■ **AIM OF THE EXERCISE**: Rewrite everything in the records below from the line with "Share the post" down to the line with "Viewport: 539px width, 382px", swapping "Instruction" for "Goal" and keeping all else unchanged.

---- THE DATA

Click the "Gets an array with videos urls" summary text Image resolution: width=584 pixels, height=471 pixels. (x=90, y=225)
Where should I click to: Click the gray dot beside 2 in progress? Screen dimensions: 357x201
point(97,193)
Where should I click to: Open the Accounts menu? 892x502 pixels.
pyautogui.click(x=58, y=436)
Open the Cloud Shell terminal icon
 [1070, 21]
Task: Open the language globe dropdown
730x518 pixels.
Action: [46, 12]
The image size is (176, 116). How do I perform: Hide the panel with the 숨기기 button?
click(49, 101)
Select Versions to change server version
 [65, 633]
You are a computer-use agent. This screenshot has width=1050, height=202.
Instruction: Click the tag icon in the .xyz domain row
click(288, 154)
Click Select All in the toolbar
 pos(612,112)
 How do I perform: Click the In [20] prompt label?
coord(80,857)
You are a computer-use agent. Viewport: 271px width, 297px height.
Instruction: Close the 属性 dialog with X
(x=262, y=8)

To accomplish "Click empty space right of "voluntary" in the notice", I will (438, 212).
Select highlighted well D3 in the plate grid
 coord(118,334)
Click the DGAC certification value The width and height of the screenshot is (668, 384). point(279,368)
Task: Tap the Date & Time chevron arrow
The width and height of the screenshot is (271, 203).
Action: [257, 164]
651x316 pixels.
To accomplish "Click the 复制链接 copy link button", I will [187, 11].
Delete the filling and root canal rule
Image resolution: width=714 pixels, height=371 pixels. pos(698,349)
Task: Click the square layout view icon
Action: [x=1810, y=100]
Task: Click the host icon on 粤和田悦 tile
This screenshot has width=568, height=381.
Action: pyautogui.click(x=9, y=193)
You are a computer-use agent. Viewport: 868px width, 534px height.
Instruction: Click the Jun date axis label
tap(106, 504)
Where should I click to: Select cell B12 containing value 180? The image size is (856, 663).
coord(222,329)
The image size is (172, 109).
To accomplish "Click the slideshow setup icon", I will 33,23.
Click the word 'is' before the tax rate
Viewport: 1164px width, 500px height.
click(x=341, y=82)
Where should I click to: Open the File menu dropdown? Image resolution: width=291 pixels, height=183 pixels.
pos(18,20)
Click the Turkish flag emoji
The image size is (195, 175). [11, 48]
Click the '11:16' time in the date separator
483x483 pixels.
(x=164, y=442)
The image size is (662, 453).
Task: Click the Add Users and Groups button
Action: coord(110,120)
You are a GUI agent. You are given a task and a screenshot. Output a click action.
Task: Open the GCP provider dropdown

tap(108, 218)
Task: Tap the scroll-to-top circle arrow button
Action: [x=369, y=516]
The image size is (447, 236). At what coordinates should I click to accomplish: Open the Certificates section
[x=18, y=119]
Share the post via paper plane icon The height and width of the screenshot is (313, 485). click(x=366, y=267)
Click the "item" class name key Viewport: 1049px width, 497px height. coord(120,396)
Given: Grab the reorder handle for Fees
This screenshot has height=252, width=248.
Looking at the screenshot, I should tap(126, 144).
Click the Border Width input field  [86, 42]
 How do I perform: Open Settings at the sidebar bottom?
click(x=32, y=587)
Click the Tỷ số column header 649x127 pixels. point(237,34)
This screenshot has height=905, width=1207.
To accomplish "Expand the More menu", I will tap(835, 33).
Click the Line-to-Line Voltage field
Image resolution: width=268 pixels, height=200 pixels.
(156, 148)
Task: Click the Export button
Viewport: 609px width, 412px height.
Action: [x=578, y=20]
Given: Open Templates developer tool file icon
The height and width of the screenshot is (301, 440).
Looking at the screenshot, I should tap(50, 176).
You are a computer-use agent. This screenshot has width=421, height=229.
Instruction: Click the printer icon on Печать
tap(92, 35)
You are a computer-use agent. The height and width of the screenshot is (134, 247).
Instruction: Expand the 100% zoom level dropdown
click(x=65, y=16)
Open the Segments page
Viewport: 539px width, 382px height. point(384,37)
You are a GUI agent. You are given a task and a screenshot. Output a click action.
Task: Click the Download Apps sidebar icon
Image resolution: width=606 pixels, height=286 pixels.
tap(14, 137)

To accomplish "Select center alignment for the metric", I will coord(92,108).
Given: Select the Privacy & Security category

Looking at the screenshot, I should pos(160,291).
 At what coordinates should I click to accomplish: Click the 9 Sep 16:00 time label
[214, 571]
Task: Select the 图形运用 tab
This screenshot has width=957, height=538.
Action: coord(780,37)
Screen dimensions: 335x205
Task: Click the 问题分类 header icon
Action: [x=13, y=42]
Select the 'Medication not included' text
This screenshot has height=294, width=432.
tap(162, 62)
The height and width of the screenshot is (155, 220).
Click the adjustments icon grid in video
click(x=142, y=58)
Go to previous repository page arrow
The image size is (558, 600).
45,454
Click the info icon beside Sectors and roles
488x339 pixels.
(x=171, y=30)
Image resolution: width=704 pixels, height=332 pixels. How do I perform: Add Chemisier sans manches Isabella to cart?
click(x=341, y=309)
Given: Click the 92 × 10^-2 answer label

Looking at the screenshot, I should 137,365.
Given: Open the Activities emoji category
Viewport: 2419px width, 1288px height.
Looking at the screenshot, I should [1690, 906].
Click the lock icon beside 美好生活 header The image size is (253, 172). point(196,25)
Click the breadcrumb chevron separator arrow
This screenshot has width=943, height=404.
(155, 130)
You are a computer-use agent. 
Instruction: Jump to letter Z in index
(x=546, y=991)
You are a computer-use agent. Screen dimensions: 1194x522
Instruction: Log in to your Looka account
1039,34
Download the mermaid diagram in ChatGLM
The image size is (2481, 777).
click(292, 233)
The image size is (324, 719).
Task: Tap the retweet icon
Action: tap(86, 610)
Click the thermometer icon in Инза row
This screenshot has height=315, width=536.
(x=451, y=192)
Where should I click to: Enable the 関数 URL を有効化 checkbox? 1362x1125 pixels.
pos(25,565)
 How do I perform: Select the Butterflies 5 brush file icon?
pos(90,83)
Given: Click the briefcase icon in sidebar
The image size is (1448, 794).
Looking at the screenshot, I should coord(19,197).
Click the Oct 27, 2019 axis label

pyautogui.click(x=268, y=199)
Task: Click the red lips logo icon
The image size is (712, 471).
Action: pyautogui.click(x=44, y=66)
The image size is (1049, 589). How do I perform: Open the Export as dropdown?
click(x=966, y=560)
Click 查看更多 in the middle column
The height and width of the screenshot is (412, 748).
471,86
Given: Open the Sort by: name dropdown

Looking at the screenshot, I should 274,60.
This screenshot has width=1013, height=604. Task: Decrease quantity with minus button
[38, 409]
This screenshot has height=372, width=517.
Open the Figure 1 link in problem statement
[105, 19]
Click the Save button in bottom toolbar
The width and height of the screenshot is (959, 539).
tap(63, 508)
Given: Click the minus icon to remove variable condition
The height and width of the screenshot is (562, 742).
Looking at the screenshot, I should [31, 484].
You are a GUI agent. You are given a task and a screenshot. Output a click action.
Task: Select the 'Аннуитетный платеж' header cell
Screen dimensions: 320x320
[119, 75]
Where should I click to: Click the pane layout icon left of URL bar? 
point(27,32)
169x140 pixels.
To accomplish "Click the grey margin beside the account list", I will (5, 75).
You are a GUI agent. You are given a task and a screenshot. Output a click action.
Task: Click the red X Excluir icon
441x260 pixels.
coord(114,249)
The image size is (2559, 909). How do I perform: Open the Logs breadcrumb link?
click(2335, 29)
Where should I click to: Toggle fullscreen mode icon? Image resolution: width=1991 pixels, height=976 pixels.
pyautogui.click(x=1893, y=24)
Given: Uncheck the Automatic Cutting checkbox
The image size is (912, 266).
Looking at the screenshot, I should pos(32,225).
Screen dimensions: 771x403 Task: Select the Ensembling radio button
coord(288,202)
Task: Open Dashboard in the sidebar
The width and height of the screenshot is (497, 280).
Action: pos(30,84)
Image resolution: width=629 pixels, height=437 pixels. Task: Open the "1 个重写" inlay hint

--------

■ **COMPLETE ANSWER**:
Share the post via paper plane icon The height and width of the screenshot is (313, 485). click(x=366, y=267)
Click the "item" class name key Viewport: 1049px width, 497px height. coord(120,396)
Given: Grab the reorder handle for Fees
This screenshot has height=252, width=248.
Looking at the screenshot, I should tap(126, 144).
Click the Border Width input field  [86, 42]
 How do I perform: Open Settings at the sidebar bottom?
click(x=32, y=587)
Click the Tỷ số column header 649x127 pixels. point(237,34)
This screenshot has height=905, width=1207.
To accomplish "Expand the More menu", I will tap(835, 33).
Click the Line-to-Line Voltage field
Image resolution: width=268 pixels, height=200 pixels.
(156, 148)
Task: Click the Export button
Viewport: 609px width, 412px height.
Action: [x=578, y=20]
Given: Open Templates developer tool file icon
The height and width of the screenshot is (301, 440).
Looking at the screenshot, I should tap(50, 176).
You are a computer-use agent. This screenshot has width=421, height=229.
Goal: Click the printer icon on Печать
tap(92, 35)
You are a computer-use agent. The height and width of the screenshot is (134, 247).
Goal: Expand the 100% zoom level dropdown
click(x=65, y=16)
Open the Segments page
Viewport: 539px width, 382px height. point(384,37)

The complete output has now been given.